» **INPUT FOR THIS TASK**
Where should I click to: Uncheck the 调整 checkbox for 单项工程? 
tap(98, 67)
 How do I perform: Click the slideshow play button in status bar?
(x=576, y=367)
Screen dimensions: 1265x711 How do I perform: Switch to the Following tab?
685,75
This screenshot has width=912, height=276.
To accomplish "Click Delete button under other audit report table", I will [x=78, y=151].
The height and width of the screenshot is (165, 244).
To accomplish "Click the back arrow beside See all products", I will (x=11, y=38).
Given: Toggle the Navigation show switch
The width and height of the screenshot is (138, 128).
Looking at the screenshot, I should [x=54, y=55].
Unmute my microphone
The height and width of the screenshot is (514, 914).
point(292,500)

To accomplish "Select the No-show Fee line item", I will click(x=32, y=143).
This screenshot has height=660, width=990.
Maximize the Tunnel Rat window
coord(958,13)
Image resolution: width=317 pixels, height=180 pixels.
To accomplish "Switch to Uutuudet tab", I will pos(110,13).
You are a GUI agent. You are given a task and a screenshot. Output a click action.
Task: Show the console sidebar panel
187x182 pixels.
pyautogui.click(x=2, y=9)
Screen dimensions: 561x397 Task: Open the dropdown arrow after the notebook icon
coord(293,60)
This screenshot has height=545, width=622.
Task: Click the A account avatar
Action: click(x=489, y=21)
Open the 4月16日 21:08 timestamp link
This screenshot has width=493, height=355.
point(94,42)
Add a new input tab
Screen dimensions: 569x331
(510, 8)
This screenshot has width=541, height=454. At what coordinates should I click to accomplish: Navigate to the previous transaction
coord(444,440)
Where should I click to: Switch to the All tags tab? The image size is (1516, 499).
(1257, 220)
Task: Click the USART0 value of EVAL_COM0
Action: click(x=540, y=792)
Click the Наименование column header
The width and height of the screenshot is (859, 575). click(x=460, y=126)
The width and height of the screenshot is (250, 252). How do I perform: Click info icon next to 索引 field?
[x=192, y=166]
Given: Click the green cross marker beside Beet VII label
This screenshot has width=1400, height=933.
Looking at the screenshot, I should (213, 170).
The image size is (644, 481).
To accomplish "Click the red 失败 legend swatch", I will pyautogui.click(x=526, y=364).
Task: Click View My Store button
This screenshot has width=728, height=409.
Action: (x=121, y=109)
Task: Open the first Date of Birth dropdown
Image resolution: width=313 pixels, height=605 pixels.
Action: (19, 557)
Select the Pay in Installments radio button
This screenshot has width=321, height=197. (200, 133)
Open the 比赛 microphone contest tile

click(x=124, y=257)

» **INSTRUCTIONS TO FOLLOW**
Copy out the material above in full so that every line matches the original.

» **EXPECTED OUTPUT**
Where should I click to: Uncheck the 调整 checkbox for 单项工程? 
tap(98, 67)
 How do I perform: Click the slideshow play button in status bar?
(x=576, y=367)
Screen dimensions: 1265x711 How do I perform: Switch to the Following tab?
685,75
This screenshot has width=912, height=276.
To accomplish "Click Delete button under other audit report table", I will [x=78, y=151].
The height and width of the screenshot is (165, 244).
To accomplish "Click the back arrow beside See all products", I will (x=11, y=38).
Given: Toggle the Navigation show switch
The width and height of the screenshot is (138, 128).
Looking at the screenshot, I should [x=54, y=55].
Unmute my microphone
The height and width of the screenshot is (514, 914).
point(292,500)

To accomplish "Select the No-show Fee line item", I will click(x=32, y=143).
This screenshot has height=660, width=990.
Maximize the Tunnel Rat window
coord(958,13)
Image resolution: width=317 pixels, height=180 pixels.
To accomplish "Switch to Uutuudet tab", I will pos(110,13).
You are a GUI agent. You are given a task and a screenshot. Output a click action.
Task: Show the console sidebar panel
187x182 pixels.
pyautogui.click(x=2, y=9)
Screen dimensions: 561x397 Task: Open the dropdown arrow after the notebook icon
coord(293,60)
This screenshot has height=545, width=622.
Task: Click the A account avatar
Action: click(x=489, y=21)
Open the 4月16日 21:08 timestamp link
This screenshot has width=493, height=355.
point(94,42)
Add a new input tab
Screen dimensions: 569x331
(510, 8)
This screenshot has width=541, height=454. At what coordinates should I click to accomplish: Navigate to the previous transaction
coord(444,440)
Where should I click to: Switch to the All tags tab? The image size is (1516, 499).
(1257, 220)
Task: Click the USART0 value of EVAL_COM0
Action: click(x=540, y=792)
Click the Наименование column header
The width and height of the screenshot is (859, 575). click(x=460, y=126)
The width and height of the screenshot is (250, 252). How do I perform: Click info icon next to 索引 field?
[x=192, y=166]
Given: Click the green cross marker beside Beet VII label
This screenshot has width=1400, height=933.
Looking at the screenshot, I should (213, 170).
The image size is (644, 481).
To accomplish "Click the red 失败 legend swatch", I will pyautogui.click(x=526, y=364).
Task: Click View My Store button
This screenshot has width=728, height=409.
Action: (x=121, y=109)
Task: Open the first Date of Birth dropdown
Image resolution: width=313 pixels, height=605 pixels.
Action: (19, 557)
Select the Pay in Installments radio button
This screenshot has width=321, height=197. (200, 133)
Open the 比赛 microphone contest tile

click(x=124, y=257)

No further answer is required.